> What you need to do: Render the stretch of data from its first line through the line containing "Screen dimensions: 900x479 (x=352, y=41)" as a numbered list, leaving out blank lines.

··· Record excerpts

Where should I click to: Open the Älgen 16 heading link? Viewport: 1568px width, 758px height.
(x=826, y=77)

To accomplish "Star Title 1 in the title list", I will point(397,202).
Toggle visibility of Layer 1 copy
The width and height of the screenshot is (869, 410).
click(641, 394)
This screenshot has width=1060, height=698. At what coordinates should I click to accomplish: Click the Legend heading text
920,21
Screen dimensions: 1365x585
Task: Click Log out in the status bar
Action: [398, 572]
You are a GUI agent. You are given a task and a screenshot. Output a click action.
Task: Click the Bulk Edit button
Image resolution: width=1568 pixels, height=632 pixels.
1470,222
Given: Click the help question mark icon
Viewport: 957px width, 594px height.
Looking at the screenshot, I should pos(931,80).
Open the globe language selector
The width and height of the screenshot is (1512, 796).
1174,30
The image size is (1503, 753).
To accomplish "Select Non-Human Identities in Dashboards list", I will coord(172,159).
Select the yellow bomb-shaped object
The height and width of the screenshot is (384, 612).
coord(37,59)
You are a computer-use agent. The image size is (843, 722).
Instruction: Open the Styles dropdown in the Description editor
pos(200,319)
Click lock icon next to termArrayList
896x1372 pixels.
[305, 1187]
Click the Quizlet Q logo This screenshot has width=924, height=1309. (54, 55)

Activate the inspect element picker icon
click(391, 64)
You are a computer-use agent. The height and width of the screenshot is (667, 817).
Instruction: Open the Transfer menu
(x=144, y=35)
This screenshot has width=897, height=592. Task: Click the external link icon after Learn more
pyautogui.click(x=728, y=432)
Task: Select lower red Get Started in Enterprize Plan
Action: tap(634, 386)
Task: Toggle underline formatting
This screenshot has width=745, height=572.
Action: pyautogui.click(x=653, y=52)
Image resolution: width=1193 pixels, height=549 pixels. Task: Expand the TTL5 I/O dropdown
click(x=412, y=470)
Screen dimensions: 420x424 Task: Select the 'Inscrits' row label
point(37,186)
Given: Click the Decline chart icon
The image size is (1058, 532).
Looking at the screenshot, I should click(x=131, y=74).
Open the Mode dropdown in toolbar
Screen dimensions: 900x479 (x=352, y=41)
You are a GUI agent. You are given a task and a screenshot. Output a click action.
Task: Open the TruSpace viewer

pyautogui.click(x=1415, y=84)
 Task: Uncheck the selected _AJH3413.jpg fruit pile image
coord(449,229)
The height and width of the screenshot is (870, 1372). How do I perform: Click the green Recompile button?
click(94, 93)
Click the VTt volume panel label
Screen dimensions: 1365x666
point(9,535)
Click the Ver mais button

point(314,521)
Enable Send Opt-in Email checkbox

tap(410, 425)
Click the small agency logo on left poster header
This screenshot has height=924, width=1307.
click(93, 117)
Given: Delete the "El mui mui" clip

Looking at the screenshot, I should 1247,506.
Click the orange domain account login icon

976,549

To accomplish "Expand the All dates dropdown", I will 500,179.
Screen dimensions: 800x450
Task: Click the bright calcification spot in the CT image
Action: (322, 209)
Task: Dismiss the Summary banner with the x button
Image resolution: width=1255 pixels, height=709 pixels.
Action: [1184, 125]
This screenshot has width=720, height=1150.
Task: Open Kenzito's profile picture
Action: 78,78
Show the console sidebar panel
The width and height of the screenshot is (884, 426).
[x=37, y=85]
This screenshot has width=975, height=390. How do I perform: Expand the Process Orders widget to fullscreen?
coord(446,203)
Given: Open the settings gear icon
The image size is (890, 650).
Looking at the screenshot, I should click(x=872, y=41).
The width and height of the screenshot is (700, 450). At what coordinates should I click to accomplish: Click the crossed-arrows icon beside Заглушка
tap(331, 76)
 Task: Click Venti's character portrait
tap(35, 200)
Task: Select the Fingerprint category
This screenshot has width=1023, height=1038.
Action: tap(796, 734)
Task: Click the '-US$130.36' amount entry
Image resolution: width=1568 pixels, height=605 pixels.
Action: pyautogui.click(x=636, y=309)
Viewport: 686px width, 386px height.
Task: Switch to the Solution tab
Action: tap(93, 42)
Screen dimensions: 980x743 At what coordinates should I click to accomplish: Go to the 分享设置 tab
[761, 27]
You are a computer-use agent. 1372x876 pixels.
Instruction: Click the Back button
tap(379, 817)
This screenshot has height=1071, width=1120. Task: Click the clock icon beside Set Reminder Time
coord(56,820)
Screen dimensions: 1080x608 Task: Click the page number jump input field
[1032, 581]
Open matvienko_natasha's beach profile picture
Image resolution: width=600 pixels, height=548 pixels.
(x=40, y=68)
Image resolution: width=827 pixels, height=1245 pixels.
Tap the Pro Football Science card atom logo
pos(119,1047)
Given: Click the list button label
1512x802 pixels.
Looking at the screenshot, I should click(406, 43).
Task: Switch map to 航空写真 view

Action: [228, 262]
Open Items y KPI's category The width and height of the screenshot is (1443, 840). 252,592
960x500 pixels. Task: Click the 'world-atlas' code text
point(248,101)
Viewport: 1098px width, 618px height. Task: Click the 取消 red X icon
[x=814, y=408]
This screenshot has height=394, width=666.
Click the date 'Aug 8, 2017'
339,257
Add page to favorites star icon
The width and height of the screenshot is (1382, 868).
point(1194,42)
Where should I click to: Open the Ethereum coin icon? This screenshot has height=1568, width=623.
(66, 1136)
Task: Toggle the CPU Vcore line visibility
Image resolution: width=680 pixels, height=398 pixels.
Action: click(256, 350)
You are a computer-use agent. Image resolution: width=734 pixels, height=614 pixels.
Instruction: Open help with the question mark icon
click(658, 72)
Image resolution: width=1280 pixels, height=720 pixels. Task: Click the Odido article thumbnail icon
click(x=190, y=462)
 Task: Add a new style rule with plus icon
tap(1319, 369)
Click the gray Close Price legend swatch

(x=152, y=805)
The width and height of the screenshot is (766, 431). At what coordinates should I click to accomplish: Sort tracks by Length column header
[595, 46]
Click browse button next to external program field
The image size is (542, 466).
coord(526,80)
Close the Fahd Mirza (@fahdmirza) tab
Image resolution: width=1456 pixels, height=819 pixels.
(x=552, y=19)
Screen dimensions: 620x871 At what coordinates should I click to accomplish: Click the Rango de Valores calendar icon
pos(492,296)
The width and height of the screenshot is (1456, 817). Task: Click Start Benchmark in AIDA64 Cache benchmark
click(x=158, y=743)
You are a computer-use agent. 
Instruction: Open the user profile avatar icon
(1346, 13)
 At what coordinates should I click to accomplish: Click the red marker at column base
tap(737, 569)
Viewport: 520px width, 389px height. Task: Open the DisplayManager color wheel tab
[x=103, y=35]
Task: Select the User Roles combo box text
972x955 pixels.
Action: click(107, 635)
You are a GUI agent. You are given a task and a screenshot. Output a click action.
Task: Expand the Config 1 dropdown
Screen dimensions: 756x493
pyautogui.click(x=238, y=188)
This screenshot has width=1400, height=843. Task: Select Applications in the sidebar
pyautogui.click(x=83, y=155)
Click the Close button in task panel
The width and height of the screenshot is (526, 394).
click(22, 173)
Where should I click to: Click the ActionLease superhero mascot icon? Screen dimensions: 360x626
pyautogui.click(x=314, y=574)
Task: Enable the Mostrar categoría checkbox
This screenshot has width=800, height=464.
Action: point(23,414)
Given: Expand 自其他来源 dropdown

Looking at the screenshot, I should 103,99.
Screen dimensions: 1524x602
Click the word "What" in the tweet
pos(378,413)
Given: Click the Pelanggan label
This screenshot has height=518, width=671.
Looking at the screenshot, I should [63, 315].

······

> Task response:
1. Where should I click to: Open the Älgen 16 heading link? Viewport: 1568px width, 758px height.
2. (x=826, y=77)
3. To accomplish "Star Title 1 in the title list", I will point(397,202).
4. Toggle visibility of Layer 1 copy
5. The width and height of the screenshot is (869, 410).
6. click(641, 394)
7. This screenshot has width=1060, height=698. At what coordinates should I click to accomplish: Click the Legend heading text
8. 920,21
9. Screen dimensions: 1365x585
10. Task: Click Log out in the status bar
11. Action: [398, 572]
12. You are a GUI agent. You are given a task and a screenshot. Output a click action.
13. Task: Click the Bulk Edit button
14. Image resolution: width=1568 pixels, height=632 pixels.
15. 1470,222
16. Given: Click the help question mark icon
17. Viewport: 957px width, 594px height.
18. Looking at the screenshot, I should pos(931,80).
19. Open the globe language selector
20. The width and height of the screenshot is (1512, 796).
21. 1174,30
22. The image size is (1503, 753).
23. To accomplish "Select Non-Human Identities in Dashboards list", I will coord(172,159).
24. Select the yellow bomb-shaped object
25. The height and width of the screenshot is (384, 612).
26. coord(37,59)
27. You are a computer-use agent. The image size is (843, 722).
28. Instruction: Open the Styles dropdown in the Description editor
29. pos(200,319)
30. Click lock icon next to termArrayList
31. 896x1372 pixels.
32. [305, 1187]
33. Click the Quizlet Q logo This screenshot has width=924, height=1309. (54, 55)
34. Activate the inspect element picker icon
35. click(391, 64)
36. You are a computer-use agent. The height and width of the screenshot is (667, 817).
37. Instruction: Open the Transfer menu
38. (x=144, y=35)
39. This screenshot has width=897, height=592. Task: Click the external link icon after Learn more
40. pyautogui.click(x=728, y=432)
41. Task: Select lower red Get Started in Enterprize Plan
42. Action: tap(634, 386)
43. Task: Toggle underline formatting
44. This screenshot has width=745, height=572.
45. Action: pyautogui.click(x=653, y=52)
46. Image resolution: width=1193 pixels, height=549 pixels. Task: Expand the TTL5 I/O dropdown
47. click(x=412, y=470)
48. Screen dimensions: 420x424 Task: Select the 'Inscrits' row label
49. point(37,186)
50. Given: Click the Decline chart icon
51. The image size is (1058, 532).
52. Looking at the screenshot, I should click(x=131, y=74).
53. Open the Mode dropdown in toolbar
54. Screen dimensions: 900x479 (x=352, y=41)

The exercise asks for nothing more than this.